EXCERPTED RECORDS:
__________________________________________________

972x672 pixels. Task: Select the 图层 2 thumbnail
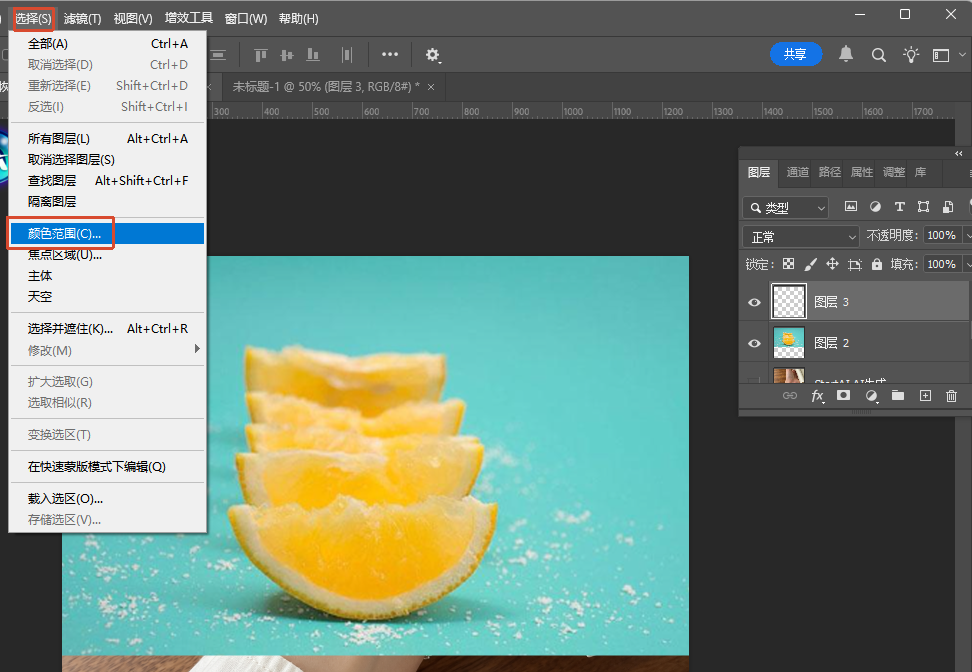(x=789, y=343)
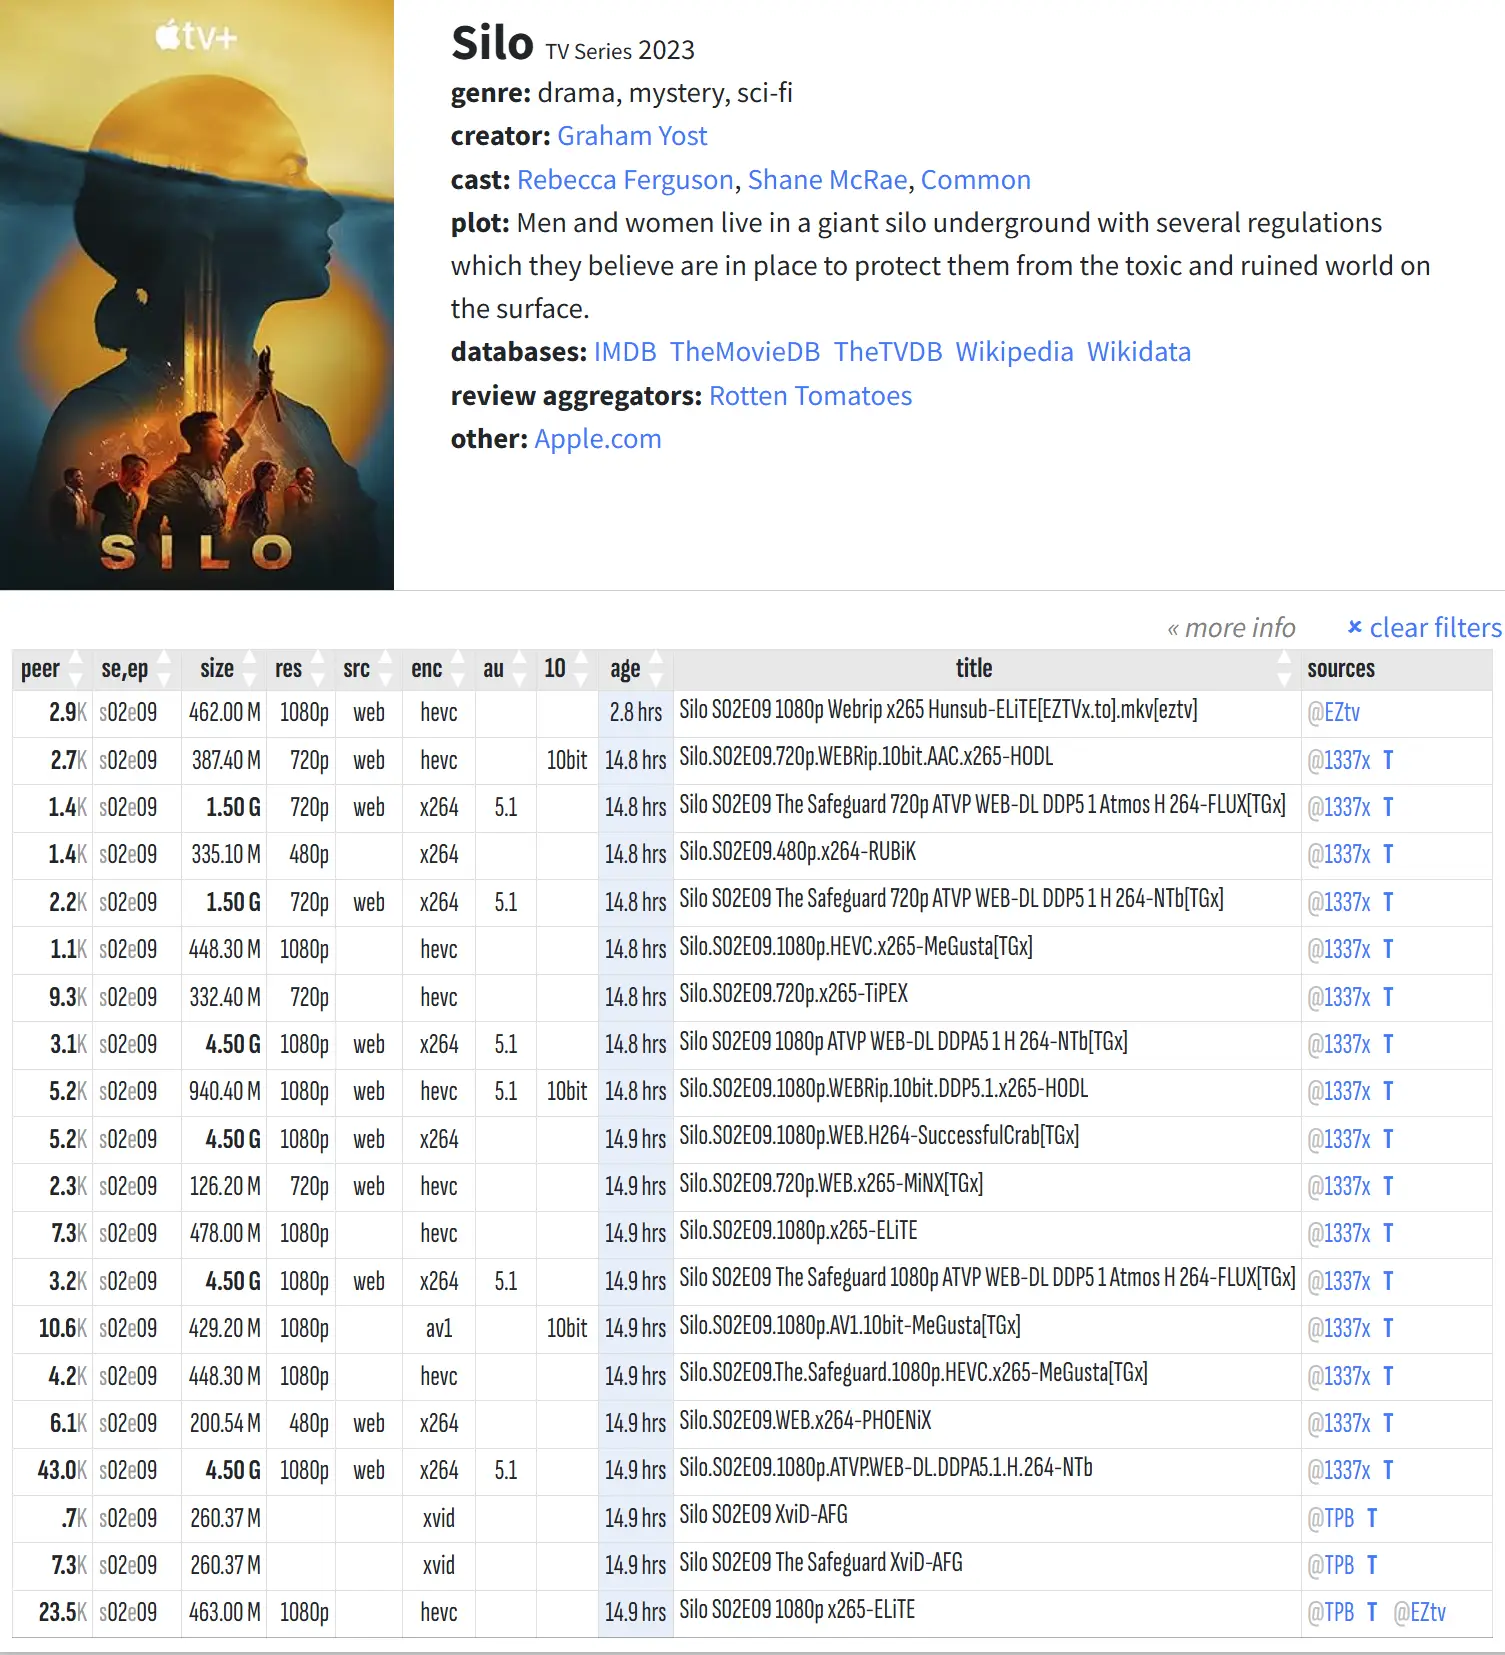Click the sort arrows beside size header
Viewport: 1505px width, 1655px height.
click(250, 669)
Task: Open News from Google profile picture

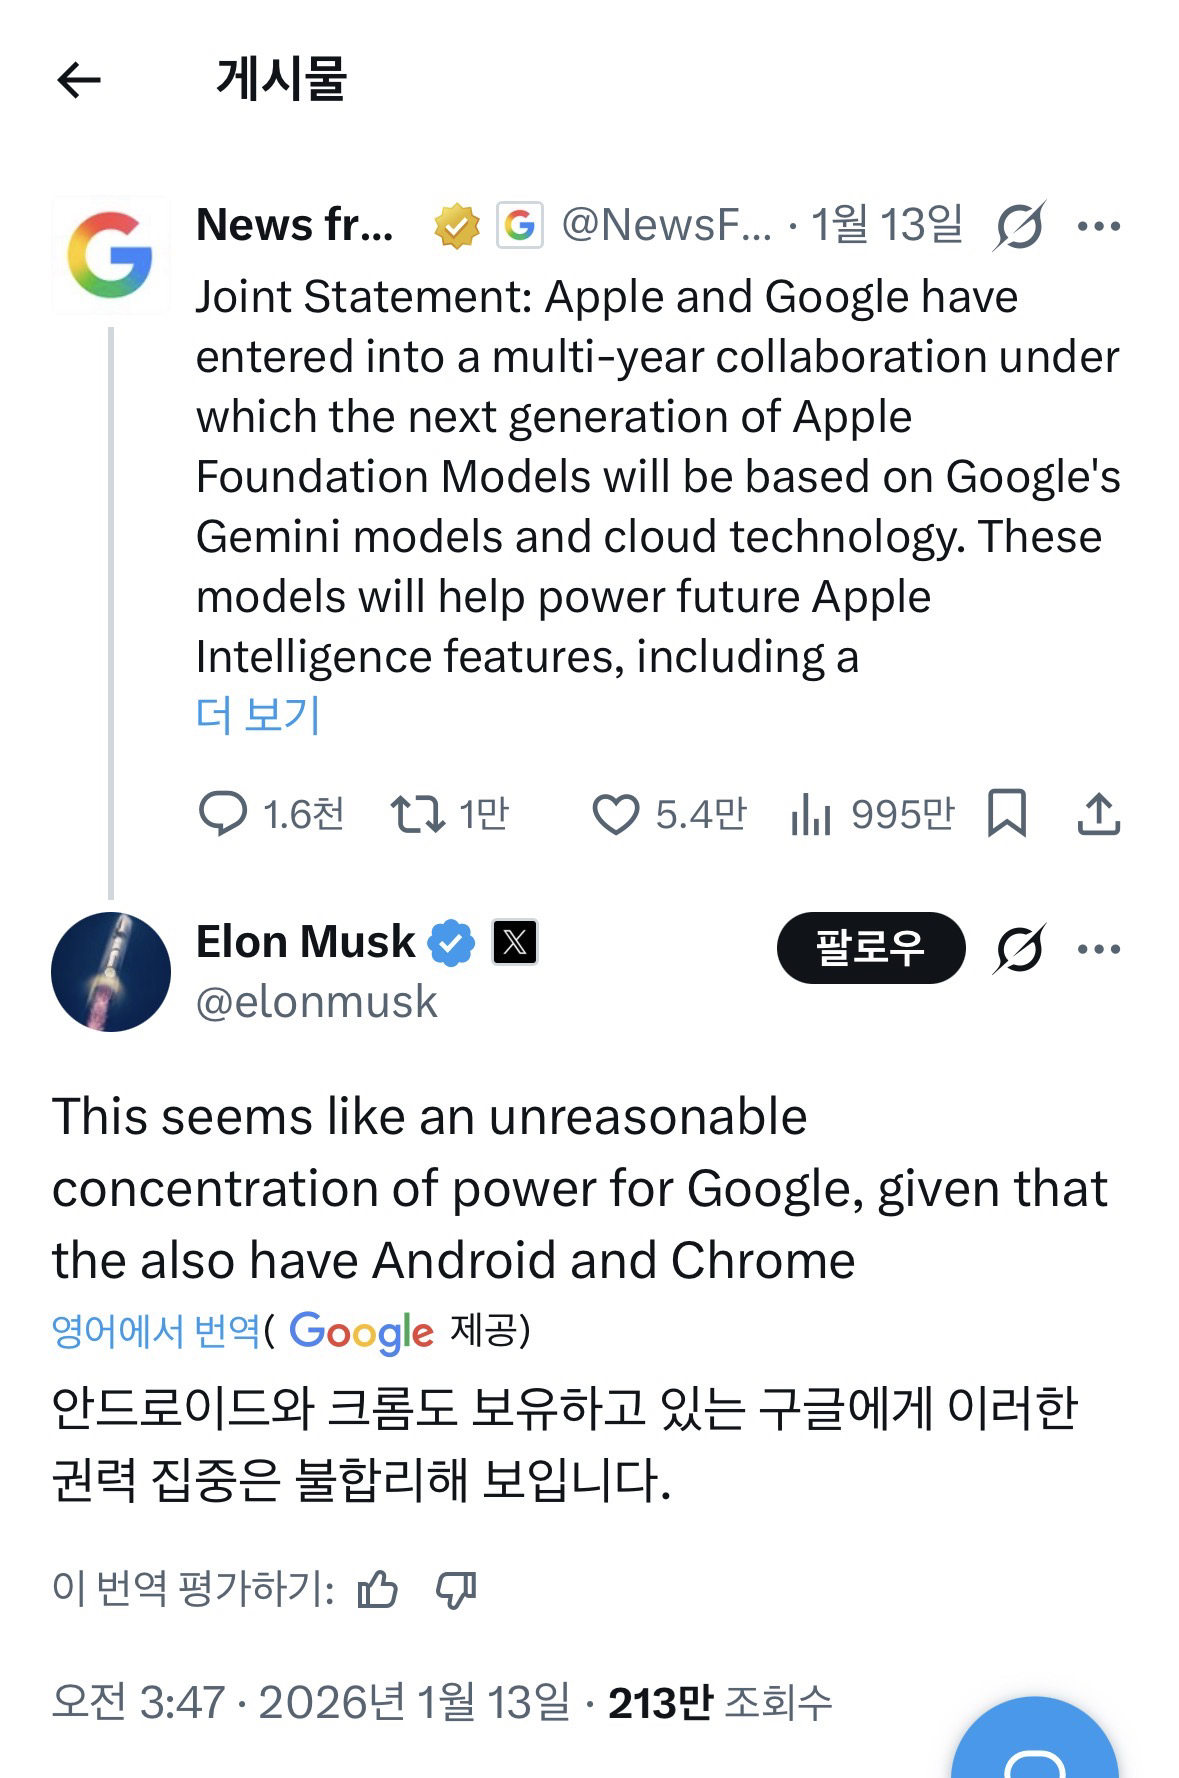Action: (x=110, y=256)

__________________________________________________

REQUIRED ACTION:
Reproduce all of the data exactly; the pictures do not belong in the copy.

WRITTEN REPLY:
972x672 pixels. Task: Select the 图层 2 thumbnail
(x=789, y=343)
Click the sort arrows beside size header
Viewport: 1505px width, 1655px height.
click(250, 669)
Task: Open News from Google profile picture

Action: (x=110, y=256)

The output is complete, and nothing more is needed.